You are viewing a plain text version of this content. The canonical link for it is here.
Posted to user@flink.apache.org by Danny Chan <da...@apache.org> on 2020/12/01 12:52:08 UTC

Re: Filter Null in Array in SQL Connector

My local test indicates that the debezium-json works correctly with your
given schema and example record, can you give more detailed exception stack
trace and a record that can reproduce this problem ?

Rex Fenley <Re...@remind101.com> 于2020年12月1日周二 上午7:15写道:

> Hello,
>
> Any updates on this bug?
>
> Thanks!
>
> On Fri, Nov 20, 2020 at 11:51 AM Rex Fenley <Re...@remind101.com> wrote:
>
>> Btw, this is what our source and sink essentially look like, with some
>> columns redacted.
>>
>> CREATE TABLE source_kafka_data (
>>     id BIGINT,
>>     roles ARRAY<STRING NOT NULL>,
>>     PRIMARY KEY (id) NOT ENFORCED
>> ) WITH (
>>     'connector' = 'kafka',
>>     'topic' = 'topic',
>>     'properties.bootstrap.servers' = 'kafka',
>>     'properties.group.id' = 'group_id',
>>     'properties.auto.offset.reset' = 'earliest',
>>     'debezium-json.schema-include' = 'true',
>>     'format' = 'debezium-json'
>> )
>>
>>
>> CREATE TABLE sink_es_data (
>>     id BIGINT NOT NULL,
>>     roles ARRAY<STRING>,
>>     PRIMARY KEY (id) NOT ENFORCED
>> ) WITH (
>>     'connector' = 'elasticsearch-7',
>>     'hosts' = 'eshost',
>>     'index' = 'data',
>>     'format' = 'json',
>>     'sink.bulk-flush.max-actions' = '8192',
>>     'sink.bulk-flush.max-size' = '16mb',
>>     'sink.bulk-flush.interval' = '5000',
>>     'sink.bulk-flush.backoff.delay' = '1000',
>>     'sink.bulk-flush.backoff.max-retries' = '4',
>>     'sink.bulk-flush.backoff.strategy' = 'CONSTANT'
>> )
>>
>>
>>
>> On Thu, Nov 19, 2020 at 7:41 PM Rex Fenley <Re...@remind101.com> wrote:
>>
>>> Thanks!

#### [Provided data]
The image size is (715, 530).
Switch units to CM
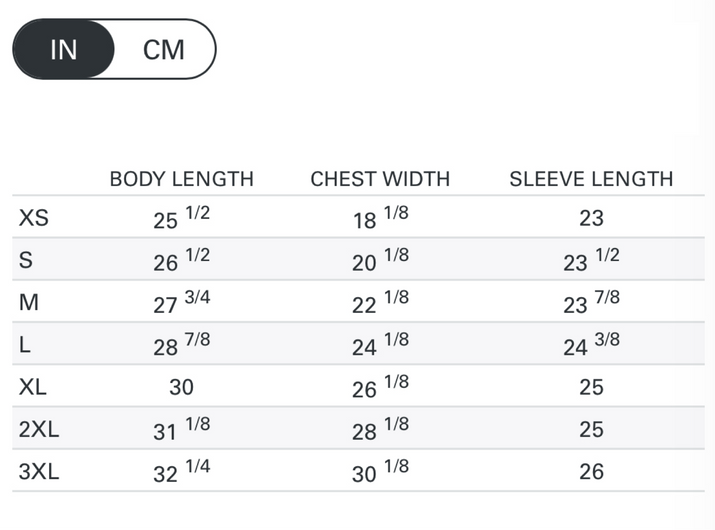pyautogui.click(x=163, y=49)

#### [What to work on]
Pick up the mailing-list thread above about filtering nulls in an array with the SQL connector, and continue it after its last line.

#### [Task response]
>>>
>>> Update: We've confirmed with a test copy of our data now that if we
>>> remove all the null values from arrays everything works smoothly and as
>>> expected. So this definitely appears to be the culprit.
>>>
>>> On Thu, Nov 19, 2020 at 6:41 PM Jark Wu <im...@gmail.com> wrote:
>>>
>>>> Thanks Rex! This is very helpful. Will check it out later.
>>>>
>>>>
>>>> On Fri, 20 Nov 2020 at 03:02, Rex Fenley <Re...@remind101.com> wrote:
>>>>
>>>>> Below is a highly redacted set of data that should represent the
>>>>> problem. As you can see, the "roles" field has "[null]" in it, a null value
>>>>> within the array. We also see in our DB corresponding rows like the
>>>>> following.
>>>>>     id     | roles
>>>>> -----------+------------
>>>>>   16867433 | {NULL}
>>>>>
>>>>> We have confirmed that by not selecting "roles" all data passes
>>>>> through without failure on a single operator, but selecting "roles" will
>>>>> eventually always fail with java.lang.NullPointerException
>>>>> repeatedly. What is odd about this is there is 0 additional stack trace,
>>>>> just the exception, in our logs and in Flink UI. We only have INFO logging
>>>>> on, however, other exceptions we've encountered in our development have
>>>>> always revealed a stack trace.
>>>>>
>>>>> {
>>>>>   "schema": {
>>>>>     "type": "struct",
>>>>>     "fields": [
>>>>>       {
>>>>>         "type": "struct",
>>>>>         "fields": [
>>>>>           { "type": "int32", "optional": false, "field": "id" },
>>>>>           {
>>>>>             "type": "array",
>>>>>             "items": { "type": "string", "optional": true },
>>>>>             "optional": false,
>>>>>             "field": "roles"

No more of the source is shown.